- _WORK TO BE COMPLETED_: Write out again everything from the first of the rows below down to the line containing "will (78, 57).", including both ends.
_____
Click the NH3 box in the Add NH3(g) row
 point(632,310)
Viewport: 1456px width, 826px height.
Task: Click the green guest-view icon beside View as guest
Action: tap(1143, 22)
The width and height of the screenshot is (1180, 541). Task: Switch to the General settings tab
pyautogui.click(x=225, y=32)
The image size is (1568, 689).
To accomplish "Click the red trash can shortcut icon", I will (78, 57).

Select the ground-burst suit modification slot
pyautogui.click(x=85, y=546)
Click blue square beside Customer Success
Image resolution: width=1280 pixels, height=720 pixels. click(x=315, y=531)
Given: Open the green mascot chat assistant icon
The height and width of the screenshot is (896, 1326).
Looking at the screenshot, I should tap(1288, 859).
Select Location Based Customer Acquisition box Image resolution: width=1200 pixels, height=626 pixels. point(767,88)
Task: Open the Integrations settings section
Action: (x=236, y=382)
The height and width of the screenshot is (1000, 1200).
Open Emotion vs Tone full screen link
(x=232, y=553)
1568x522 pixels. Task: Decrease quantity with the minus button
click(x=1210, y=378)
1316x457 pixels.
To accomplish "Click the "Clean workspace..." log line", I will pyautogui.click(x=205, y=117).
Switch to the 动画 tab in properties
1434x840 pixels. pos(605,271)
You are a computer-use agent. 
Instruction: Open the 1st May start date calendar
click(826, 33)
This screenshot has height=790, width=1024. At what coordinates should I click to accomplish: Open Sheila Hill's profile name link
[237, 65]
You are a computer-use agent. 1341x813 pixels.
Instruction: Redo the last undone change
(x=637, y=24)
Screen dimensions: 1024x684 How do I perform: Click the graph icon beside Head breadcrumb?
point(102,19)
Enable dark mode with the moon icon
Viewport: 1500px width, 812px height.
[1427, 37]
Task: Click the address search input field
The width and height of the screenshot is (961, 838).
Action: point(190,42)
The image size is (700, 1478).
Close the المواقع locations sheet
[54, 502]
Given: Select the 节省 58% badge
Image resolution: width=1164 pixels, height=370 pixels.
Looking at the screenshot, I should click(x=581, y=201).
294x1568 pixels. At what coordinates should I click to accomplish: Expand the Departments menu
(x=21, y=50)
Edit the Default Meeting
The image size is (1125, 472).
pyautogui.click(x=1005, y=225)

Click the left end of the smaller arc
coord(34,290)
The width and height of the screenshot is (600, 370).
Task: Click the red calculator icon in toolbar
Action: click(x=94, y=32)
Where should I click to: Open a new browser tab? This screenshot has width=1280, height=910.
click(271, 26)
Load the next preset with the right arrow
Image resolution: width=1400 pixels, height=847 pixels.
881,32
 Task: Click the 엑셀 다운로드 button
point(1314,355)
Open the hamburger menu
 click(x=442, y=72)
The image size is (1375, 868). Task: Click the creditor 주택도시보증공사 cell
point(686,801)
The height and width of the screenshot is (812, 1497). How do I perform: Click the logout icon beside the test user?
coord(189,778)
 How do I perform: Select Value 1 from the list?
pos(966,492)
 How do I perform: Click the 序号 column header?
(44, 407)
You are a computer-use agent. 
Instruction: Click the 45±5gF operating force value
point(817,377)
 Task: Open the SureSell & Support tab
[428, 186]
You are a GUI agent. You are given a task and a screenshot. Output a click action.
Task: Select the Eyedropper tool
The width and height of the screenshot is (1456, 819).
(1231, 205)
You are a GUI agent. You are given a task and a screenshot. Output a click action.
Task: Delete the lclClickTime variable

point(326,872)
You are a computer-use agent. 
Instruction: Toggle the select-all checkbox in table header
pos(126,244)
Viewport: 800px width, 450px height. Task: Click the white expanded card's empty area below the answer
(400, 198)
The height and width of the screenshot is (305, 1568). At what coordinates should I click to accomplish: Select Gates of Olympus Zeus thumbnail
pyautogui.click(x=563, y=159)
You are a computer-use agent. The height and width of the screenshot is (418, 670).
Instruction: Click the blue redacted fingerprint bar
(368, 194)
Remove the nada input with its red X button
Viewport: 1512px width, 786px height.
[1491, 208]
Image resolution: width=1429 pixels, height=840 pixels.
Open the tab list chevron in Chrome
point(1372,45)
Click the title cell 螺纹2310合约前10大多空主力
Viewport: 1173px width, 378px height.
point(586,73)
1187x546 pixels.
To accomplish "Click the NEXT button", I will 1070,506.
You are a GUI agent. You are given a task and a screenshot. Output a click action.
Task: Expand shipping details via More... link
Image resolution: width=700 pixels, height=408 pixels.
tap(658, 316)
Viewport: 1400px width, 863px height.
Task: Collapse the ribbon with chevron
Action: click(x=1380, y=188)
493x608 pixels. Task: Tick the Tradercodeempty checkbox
_____
- _TASK RESPONSE_:
Click the NH3 box in the Add NH3(g) row
 point(632,310)
Viewport: 1456px width, 826px height.
Task: Click the green guest-view icon beside View as guest
Action: tap(1143, 22)
The width and height of the screenshot is (1180, 541). Task: Switch to the General settings tab
pyautogui.click(x=225, y=32)
The image size is (1568, 689).
To accomplish "Click the red trash can shortcut icon", I will (78, 57).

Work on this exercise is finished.